*** The data ***

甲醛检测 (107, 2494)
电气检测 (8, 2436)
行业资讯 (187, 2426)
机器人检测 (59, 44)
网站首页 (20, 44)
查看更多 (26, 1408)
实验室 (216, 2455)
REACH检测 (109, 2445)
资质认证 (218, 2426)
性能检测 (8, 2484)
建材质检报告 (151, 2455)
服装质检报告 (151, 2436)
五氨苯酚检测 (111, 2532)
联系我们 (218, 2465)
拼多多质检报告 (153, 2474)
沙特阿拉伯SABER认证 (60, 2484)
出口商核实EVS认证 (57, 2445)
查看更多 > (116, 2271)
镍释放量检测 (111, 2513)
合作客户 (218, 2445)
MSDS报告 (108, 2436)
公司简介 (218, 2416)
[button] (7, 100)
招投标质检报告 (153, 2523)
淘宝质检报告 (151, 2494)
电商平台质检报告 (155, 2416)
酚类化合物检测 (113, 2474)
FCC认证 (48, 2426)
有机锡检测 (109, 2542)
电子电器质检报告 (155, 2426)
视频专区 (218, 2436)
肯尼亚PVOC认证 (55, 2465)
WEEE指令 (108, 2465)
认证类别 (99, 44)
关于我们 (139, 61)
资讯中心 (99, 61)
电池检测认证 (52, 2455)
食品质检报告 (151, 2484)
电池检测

*** End of The data ***

A verbatim copy of every entry is required.

甲醛检测 (107, 2494)
电气检测 (8, 2436)
行业资讯 (187, 2426)
机器人检测 (59, 44)
网站首页 (20, 44)
查看更多 (26, 1408)
实验室 (216, 2455)
REACH检测 (109, 2445)
资质认证 (218, 2426)
性能检测 (8, 2484)
建材质检报告 (151, 2455)
服装质检报告 (151, 2436)
五氨苯酚检测 (111, 2532)
联系我们 (218, 2465)
拼多多质检报告 (153, 2474)
沙特阿拉伯SABER认证 (60, 2484)
出口商核实EVS认证 (57, 2445)
查看更多 > (116, 2271)
镍释放量检测 (111, 2513)
合作客户 (218, 2445)
MSDS报告 (108, 2436)
公司简介 (218, 2416)
[button] (7, 100)
招投标质检报告 (153, 2523)
淘宝质检报告 (151, 2494)
电商平台质检报告 (155, 2416)
酚类化合物检测 (113, 2474)
FCC认证 (48, 2426)
有机锡检测 (109, 2542)
电子电器质检报告 (155, 2426)
视频专区 (218, 2436)
肯尼亚PVOC认证 (55, 2465)
WEEE指令 (108, 2465)
认证类别 (99, 44)
关于我们 (139, 61)
资讯中心 (99, 61)
电池检测认证 (52, 2455)
食品质检报告 (151, 2484)
电池检测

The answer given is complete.